[START OF INFORMATION PROVIDED]

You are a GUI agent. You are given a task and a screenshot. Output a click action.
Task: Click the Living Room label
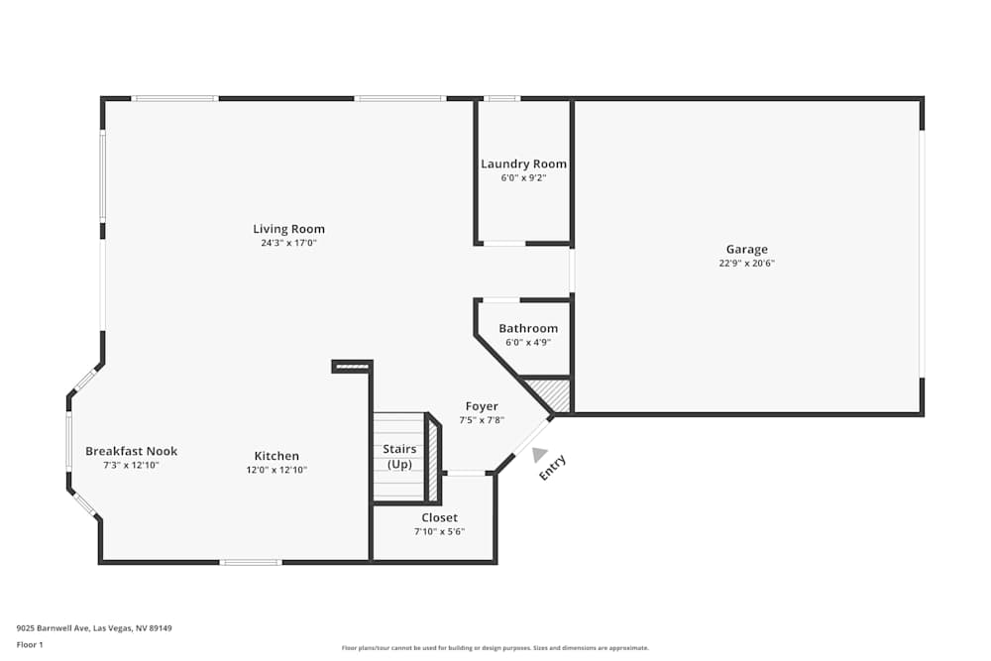tap(288, 229)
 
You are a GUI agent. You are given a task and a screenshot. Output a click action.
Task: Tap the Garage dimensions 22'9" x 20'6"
tap(746, 264)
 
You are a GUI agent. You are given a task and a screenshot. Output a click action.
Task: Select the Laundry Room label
tap(523, 164)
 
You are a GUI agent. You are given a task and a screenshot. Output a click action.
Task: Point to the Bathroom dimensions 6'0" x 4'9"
tap(527, 343)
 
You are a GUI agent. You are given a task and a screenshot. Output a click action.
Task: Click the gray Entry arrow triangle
tap(538, 455)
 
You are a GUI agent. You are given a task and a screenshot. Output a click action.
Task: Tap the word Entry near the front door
tap(553, 468)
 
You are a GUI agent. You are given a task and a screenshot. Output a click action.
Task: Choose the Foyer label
tap(482, 406)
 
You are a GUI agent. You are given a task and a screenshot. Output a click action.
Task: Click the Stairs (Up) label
tap(399, 457)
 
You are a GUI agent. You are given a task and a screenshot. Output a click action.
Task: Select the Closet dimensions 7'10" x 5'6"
tap(439, 532)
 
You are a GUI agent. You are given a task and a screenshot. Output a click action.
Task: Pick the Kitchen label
tap(276, 456)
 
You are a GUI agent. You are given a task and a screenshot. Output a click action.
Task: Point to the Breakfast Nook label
tap(131, 451)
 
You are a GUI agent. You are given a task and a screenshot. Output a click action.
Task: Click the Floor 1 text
tap(30, 644)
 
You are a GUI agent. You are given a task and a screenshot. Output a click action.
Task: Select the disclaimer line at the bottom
tap(495, 648)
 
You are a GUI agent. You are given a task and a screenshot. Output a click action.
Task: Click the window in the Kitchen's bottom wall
tap(250, 562)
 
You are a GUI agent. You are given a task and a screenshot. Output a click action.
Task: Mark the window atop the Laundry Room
tap(502, 98)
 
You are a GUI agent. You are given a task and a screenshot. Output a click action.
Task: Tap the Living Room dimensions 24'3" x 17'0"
tap(288, 243)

[END OF INFORMATION PROVIDED]

SHORT TASK. Report how many lines of the items above contain the string "Laundry", with case counting. Give only the number.

SOLVED PROBLEM. 2